Bon, allons au texte : il s’agit d’une longue tirade poétique que Brecht a commencée tout jeune en 1918 (il avait 20 ans) , et qu’il a retouchée jusqu’à ses derniers jours en 1956 (à 58 ans donc). C’est dire si on peut presque considérer qu’il s’agit d’un texte testament.
Je soupçonnais donc que ce texte serait un peu compliqué à « avaler ». Mais comme je ne l’avais pas lu, je ne m’imaginais pas qu’il était aussi pénible à entendre, et surtout qu’il m’embarrasserait autant (ce qui n’est pas un défaut, je ne suis pas contre le poil à gratter) dans une perspective contemporaine. Le héros Baal est un héros fertile, adulé, encensé, jouisseur, manipulateur, violent, solitaire, irréductible, insolent, prédateur. Un Zarathoustra, une sorte de François Villon, un Rimbaud, un poète satanique.
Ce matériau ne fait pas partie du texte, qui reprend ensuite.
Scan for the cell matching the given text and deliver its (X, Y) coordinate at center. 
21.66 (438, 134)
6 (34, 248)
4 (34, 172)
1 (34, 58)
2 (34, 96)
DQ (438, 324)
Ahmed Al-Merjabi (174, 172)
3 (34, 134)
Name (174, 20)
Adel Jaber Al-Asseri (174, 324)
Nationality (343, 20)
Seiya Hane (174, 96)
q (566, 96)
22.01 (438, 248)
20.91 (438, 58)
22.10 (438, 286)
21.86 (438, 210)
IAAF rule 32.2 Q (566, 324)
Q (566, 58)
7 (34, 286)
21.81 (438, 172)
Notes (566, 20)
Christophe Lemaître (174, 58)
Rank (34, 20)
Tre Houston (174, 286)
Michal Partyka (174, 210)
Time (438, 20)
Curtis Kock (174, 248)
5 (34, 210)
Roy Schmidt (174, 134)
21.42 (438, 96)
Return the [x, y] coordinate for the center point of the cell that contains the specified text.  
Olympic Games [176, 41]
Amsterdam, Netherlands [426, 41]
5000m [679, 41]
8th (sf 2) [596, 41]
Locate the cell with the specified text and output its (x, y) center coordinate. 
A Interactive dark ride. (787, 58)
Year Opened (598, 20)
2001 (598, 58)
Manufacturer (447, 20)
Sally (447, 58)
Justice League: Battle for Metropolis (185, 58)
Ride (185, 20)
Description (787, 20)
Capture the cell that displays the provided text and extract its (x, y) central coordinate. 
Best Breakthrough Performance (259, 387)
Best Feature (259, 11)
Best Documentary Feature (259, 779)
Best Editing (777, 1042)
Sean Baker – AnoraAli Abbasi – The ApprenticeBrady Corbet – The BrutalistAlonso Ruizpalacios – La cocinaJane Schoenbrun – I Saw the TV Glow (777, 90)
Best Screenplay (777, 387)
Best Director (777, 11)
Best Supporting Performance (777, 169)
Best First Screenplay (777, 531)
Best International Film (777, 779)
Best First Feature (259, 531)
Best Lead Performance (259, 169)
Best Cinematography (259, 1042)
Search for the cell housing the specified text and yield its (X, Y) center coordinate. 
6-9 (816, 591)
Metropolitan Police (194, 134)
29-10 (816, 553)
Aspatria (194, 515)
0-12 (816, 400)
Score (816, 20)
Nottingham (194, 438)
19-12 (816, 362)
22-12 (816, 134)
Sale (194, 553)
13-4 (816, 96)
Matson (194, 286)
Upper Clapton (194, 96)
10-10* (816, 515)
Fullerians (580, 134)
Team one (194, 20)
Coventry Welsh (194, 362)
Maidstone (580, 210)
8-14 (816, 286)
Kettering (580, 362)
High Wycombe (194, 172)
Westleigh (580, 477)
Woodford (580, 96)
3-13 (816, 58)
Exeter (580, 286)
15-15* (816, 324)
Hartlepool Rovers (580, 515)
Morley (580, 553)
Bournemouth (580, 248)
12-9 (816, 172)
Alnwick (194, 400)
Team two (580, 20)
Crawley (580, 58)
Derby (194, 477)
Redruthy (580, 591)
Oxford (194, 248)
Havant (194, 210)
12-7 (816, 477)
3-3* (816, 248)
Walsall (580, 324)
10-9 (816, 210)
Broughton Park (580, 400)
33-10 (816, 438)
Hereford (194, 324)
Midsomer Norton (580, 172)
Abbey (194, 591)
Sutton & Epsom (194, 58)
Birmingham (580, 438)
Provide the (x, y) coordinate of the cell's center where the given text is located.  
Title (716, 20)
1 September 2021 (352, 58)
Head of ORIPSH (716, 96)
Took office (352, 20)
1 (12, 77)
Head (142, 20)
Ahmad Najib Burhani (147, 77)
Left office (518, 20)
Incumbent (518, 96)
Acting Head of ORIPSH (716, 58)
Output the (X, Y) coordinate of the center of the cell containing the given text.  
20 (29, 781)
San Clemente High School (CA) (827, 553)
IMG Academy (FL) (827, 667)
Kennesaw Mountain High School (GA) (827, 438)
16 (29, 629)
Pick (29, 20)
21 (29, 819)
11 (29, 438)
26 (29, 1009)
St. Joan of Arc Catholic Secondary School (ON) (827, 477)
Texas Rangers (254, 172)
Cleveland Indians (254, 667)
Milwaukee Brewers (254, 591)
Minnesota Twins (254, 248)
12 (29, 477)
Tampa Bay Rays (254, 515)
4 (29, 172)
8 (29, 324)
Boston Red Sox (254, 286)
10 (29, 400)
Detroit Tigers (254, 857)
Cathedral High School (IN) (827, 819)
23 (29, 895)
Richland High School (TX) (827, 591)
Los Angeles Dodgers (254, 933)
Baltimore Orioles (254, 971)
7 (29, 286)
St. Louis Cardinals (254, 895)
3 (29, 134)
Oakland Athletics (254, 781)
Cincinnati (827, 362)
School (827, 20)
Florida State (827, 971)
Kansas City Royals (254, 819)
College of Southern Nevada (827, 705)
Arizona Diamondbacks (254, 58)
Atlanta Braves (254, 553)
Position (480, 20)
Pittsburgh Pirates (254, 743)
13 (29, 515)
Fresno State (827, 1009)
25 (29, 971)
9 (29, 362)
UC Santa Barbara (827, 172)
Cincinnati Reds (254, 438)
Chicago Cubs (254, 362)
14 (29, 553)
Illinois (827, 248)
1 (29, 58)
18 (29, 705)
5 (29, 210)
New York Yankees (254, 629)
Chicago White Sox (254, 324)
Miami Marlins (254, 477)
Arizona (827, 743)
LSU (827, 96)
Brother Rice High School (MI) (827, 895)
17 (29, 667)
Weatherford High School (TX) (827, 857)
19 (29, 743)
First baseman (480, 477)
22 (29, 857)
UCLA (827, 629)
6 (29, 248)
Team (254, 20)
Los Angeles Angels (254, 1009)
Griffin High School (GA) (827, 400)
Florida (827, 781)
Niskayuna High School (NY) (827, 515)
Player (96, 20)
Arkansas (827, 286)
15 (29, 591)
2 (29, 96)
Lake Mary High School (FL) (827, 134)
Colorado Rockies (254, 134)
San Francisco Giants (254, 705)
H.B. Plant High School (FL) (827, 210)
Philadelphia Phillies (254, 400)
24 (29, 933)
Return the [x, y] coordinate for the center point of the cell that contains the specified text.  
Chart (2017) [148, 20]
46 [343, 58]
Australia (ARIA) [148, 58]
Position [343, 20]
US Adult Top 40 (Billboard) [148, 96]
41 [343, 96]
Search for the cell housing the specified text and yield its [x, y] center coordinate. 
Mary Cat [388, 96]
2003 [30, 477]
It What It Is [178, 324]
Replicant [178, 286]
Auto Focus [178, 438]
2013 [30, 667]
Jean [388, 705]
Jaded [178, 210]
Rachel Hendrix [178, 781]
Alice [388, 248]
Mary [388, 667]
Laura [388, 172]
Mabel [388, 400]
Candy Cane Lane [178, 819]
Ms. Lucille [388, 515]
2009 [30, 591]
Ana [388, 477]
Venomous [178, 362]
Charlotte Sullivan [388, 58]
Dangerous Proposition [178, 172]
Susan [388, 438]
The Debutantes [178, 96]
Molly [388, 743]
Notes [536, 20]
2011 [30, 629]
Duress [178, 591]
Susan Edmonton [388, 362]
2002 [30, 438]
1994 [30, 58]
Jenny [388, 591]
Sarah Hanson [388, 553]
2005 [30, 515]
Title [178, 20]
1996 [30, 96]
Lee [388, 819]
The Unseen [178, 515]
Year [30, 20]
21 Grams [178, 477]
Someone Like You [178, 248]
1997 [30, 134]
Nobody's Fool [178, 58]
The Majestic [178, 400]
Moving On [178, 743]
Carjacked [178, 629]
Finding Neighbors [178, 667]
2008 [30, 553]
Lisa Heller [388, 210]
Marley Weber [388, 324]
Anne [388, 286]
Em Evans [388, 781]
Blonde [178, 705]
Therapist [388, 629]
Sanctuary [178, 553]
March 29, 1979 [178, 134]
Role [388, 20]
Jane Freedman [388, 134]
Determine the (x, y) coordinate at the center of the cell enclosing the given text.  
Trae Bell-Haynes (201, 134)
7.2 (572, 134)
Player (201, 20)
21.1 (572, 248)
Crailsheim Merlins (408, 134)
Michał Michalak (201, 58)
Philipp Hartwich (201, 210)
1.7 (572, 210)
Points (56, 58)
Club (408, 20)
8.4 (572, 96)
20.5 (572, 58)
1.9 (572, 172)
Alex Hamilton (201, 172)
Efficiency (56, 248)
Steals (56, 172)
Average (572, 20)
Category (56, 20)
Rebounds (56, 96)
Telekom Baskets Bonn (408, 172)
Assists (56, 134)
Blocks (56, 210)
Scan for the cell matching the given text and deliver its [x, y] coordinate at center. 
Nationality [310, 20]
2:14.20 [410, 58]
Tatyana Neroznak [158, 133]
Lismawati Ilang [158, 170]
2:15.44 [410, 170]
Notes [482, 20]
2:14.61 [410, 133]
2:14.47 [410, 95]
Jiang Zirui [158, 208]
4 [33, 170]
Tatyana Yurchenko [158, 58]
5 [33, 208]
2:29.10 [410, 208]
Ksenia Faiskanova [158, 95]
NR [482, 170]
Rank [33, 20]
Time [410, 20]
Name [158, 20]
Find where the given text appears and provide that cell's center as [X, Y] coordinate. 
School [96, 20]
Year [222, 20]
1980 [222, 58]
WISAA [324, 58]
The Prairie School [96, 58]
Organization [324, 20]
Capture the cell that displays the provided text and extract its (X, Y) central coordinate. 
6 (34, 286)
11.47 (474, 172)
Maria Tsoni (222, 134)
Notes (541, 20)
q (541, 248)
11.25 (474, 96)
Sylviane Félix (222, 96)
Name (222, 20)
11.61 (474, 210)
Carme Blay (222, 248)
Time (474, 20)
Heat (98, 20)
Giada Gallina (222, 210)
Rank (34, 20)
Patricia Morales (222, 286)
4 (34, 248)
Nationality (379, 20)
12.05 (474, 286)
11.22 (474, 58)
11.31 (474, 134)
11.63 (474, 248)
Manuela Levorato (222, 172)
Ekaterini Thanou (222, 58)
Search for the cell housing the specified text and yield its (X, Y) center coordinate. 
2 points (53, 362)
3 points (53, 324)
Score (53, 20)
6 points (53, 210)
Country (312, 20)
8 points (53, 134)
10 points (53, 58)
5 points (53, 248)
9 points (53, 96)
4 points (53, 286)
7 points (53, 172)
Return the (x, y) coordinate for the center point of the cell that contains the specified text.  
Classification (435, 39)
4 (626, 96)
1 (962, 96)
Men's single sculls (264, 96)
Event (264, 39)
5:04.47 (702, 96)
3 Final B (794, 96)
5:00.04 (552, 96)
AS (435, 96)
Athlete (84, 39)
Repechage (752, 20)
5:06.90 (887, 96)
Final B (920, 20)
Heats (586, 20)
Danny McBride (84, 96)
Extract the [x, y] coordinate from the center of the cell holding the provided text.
"C'est une bête, nous dit Brecht. Un être blessé, meurtri, un enfant de la guerre, engendré par un monde destructeur ». C’est un anti-social, un anarchiste, un Don Juan qui ne croit à rien, ne respecte rien.
Il cultive le culte de la nature, dans toute sa férocité, ses instincts bestiaux, sa magie, ses maléfices.
J’ai cherché qui était BAAL dans l’antiquité et dans la Bible, et c’était un maître, un propriétaire, un dieu solaire. Dans la théogonie antique, il était révéré comme un principe mâle et fécondateur, une sorte de phallus sacré. Il a aussi été adoré par les Hébreux dans les périodes lointaines, car il était dieu de la vie mais aussi de la mort. On lui sacrifiait des taureaux à Samarie. On retrouve la racine du mot dans le nom Hannibal (qui signifie « Baal est une grâce ») ou Balthasar (« Baal protège le roi »). On voit donc que ce dieu est directement le précurseur du Dieu des hébreux, du Dieu unique.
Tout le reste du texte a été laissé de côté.